You will need a long shower, Linda Stasi of the New York Post noted, after watching On Death Row, the four-part documentary television series by Werner Herzog, the idiosyncratic, Oscar-nominated German auteur best known for his films Fitzcarraldo and Aguirre, the Wrath of God. “This one gets categorized as both yuck and yikes TV,” Stasi wrote.

The series, which premiered last Friday on the Investigation Discovery channel, is a spin-off of Into the Abyss, a feature-length documentary by Herzog that came out last year and treads the same ground. On Death Row offers an intimate look at prisoners facing the death penalty in Texas and Florida. Among them is George Rivas, leader of the Texas Seven, who was executed on February 29. (Rivas’s episode airs March 23.)

“Mr. Herzog’s stately technique and Teutonic diction, applied to what was essentially a straightforward true-crime tale, gave Into the Abyss an appearance of profundity it didn’t entirely deserve,” Mike Hale of the New York Times wrote. “This isn’t really an issue in the more modest environs of On Death Row, and a surprising element of the series—making it both compelling and perversely enjoyable—is that Mr. Herzog loosens up, getting more argumentative in the interviews and presenting moments of mordant humor. […] Mr. Herzog doesn’t linger on the larger questions, being more interested in the details of bad choices, last meals and family visits.”

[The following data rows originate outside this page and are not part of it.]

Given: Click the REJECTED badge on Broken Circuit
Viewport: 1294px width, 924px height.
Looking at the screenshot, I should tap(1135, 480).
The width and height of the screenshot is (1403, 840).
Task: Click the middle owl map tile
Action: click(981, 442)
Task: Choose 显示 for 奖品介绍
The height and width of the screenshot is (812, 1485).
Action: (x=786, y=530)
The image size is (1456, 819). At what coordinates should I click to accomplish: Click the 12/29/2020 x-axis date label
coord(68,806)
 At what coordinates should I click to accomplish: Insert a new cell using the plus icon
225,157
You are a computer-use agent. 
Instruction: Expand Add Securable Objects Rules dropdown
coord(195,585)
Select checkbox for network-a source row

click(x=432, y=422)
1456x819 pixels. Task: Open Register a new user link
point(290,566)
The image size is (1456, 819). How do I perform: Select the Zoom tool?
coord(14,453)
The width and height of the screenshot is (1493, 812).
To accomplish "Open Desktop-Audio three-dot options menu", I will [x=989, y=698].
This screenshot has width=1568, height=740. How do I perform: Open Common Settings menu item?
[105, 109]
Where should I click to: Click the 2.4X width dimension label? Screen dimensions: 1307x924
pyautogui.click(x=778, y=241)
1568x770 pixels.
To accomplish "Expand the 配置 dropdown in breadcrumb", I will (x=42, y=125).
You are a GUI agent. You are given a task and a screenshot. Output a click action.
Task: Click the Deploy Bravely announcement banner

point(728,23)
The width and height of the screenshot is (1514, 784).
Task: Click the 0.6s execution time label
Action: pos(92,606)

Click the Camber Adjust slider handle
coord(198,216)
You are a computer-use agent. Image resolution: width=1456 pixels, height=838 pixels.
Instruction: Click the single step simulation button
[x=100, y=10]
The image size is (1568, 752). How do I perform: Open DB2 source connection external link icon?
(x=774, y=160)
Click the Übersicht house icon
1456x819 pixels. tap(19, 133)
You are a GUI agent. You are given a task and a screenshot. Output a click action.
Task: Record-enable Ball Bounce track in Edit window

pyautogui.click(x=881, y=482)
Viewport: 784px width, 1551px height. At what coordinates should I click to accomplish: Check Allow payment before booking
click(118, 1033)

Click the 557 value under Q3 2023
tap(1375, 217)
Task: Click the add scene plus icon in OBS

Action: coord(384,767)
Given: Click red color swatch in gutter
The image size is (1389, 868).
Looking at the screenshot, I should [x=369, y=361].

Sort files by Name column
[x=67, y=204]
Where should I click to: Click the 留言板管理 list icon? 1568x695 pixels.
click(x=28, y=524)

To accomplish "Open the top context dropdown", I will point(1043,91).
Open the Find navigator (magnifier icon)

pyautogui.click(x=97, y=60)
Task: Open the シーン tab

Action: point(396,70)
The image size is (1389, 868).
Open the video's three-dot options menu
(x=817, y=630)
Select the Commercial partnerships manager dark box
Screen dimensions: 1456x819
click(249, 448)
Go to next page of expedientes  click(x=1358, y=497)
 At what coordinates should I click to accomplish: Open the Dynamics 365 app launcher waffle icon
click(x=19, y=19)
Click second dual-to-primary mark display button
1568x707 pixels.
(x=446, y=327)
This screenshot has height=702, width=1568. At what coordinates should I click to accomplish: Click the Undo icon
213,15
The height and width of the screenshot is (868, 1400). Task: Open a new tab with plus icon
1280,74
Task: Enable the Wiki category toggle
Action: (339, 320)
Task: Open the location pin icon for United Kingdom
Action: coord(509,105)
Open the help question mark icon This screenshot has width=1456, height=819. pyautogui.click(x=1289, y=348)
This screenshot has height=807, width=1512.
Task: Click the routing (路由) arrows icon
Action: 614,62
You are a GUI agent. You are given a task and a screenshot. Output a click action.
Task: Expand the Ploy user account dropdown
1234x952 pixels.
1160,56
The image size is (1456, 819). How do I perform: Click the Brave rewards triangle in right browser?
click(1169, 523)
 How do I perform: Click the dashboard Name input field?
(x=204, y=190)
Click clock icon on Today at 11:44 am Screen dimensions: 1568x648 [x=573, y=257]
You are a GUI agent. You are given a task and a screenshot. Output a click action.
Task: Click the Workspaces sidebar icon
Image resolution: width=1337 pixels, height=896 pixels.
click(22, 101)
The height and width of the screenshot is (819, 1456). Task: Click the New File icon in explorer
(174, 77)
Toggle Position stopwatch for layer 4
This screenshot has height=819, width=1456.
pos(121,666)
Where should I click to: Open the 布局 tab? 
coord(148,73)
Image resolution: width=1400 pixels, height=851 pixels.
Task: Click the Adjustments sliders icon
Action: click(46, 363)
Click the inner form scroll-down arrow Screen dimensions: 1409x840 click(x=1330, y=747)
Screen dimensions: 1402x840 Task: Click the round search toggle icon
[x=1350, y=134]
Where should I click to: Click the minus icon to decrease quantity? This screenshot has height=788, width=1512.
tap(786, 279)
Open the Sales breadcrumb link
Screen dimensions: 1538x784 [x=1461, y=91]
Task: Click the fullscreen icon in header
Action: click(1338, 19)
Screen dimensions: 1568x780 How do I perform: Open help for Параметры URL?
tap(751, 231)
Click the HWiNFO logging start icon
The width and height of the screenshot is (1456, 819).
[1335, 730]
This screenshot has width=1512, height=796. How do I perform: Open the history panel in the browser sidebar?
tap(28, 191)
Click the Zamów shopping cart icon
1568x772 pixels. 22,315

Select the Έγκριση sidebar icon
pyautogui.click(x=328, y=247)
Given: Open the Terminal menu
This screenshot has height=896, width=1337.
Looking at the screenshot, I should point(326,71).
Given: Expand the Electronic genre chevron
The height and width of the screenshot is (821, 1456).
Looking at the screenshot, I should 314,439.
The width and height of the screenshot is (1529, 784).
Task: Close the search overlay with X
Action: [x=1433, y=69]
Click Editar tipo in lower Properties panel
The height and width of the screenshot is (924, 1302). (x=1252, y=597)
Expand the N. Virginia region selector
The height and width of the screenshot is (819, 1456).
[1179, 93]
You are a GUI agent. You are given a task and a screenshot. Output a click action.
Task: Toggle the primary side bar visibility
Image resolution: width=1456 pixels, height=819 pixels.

There probably aren’t many who are better suited to conduct these interviews than Herzog. Over the course of roughly two dozen documentary films (and scores of feature films) that mine fringe people and ideas, he has proven himself a master of psychic infiltration. “The amount of personal detail, access, intimacy and emotion as well as the relationship that [Herzog] establishes whether he’s in for 15 minutes or 55 minutes is incredible,” Henry Schleiff, president of Investigation Discovery, told the Hollywood Reporter. “I mean, it’s kind of a parlor trick.”

Herzog, who Jeanne Jakle of the San Antonio Express-News reported started smoking again during production, makes it clear at the beginning of each episode that he is against the death penalty. But Herzog is still empathetic towards Texas, the state that has become synonymous with executions.

“There’s this very common thing of Texas bashing, and I’m not in this business,” Jakle quoted Herzog as saying. “There has been something really special about Texas, the intensity of the people. In Texas, a jury can find you guilty of capital murder and, in the punishing phase, can let you walk free, but there have to be massive mitigating circumstances … that’s really astonishing. No other state in the United States, I think, has this possibility.”